◆ EXERCISE GOAL ◆
Please rewrite the lines of the listing from the one containing "Screen dimensions: 1033x626" through the one containing "1282x952 pixels. How", inclusive, as a JSON list of strings. Use one string per line and leave out any blank lines.

◆ RAW RECORDS ◆
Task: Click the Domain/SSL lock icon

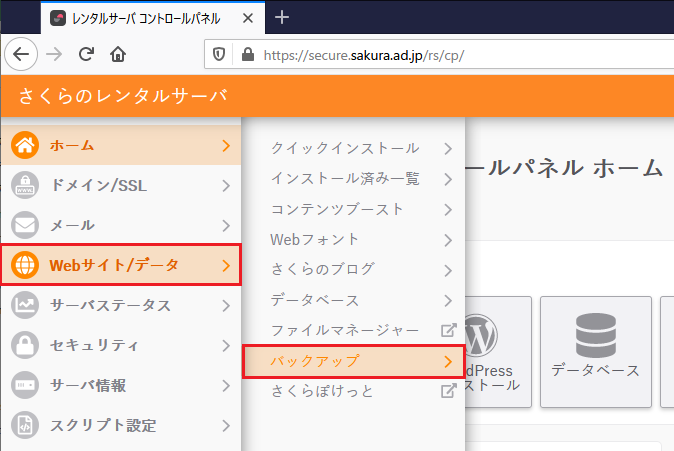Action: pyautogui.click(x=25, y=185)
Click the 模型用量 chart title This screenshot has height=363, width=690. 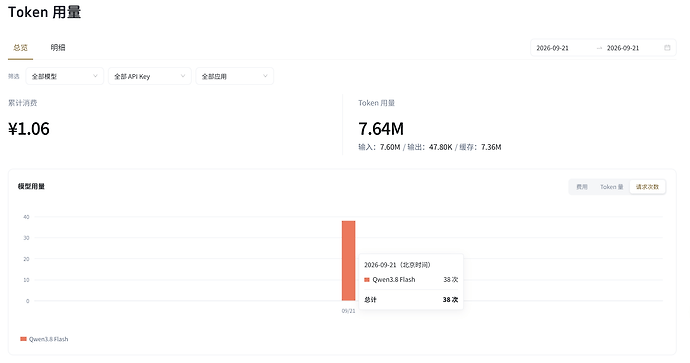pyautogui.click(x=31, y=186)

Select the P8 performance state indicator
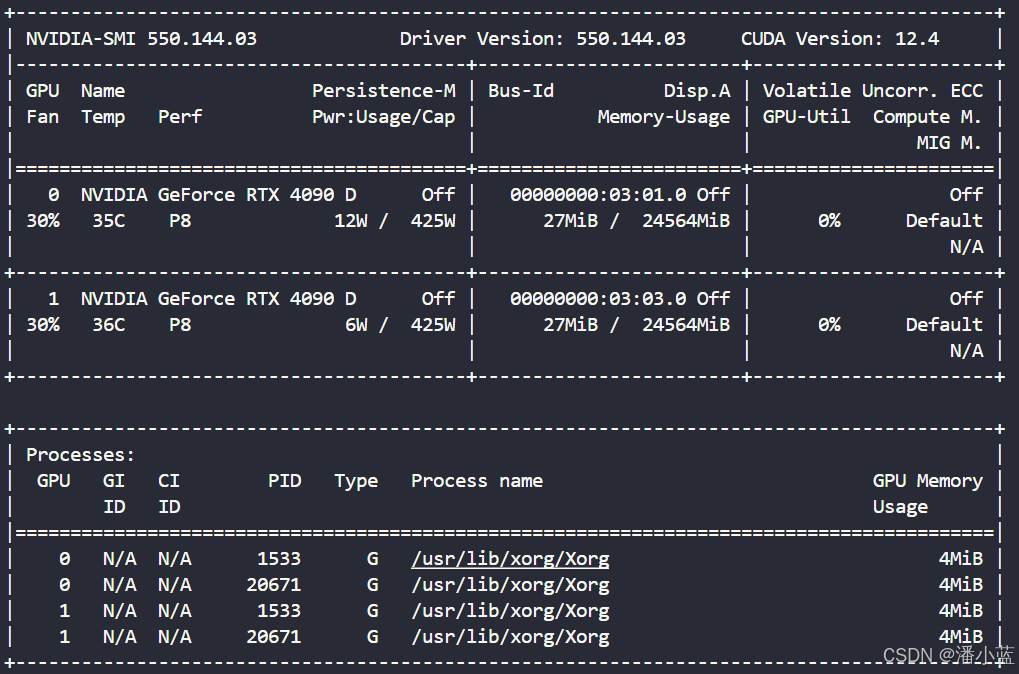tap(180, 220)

...

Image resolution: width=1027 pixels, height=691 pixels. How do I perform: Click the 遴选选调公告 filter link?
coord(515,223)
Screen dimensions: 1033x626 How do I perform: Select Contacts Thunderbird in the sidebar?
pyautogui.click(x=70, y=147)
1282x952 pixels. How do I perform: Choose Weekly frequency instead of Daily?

◆ EXERCISE OUTPUT ◆
[
  "Screen dimensions: 1033x626 How do I perform: Select Contacts Thunderbird in the sidebar?",
  "pyautogui.click(x=70, y=147)",
  "1282x952 pixels. How do I perform: Choose Weekly frequency instead of Daily?"
]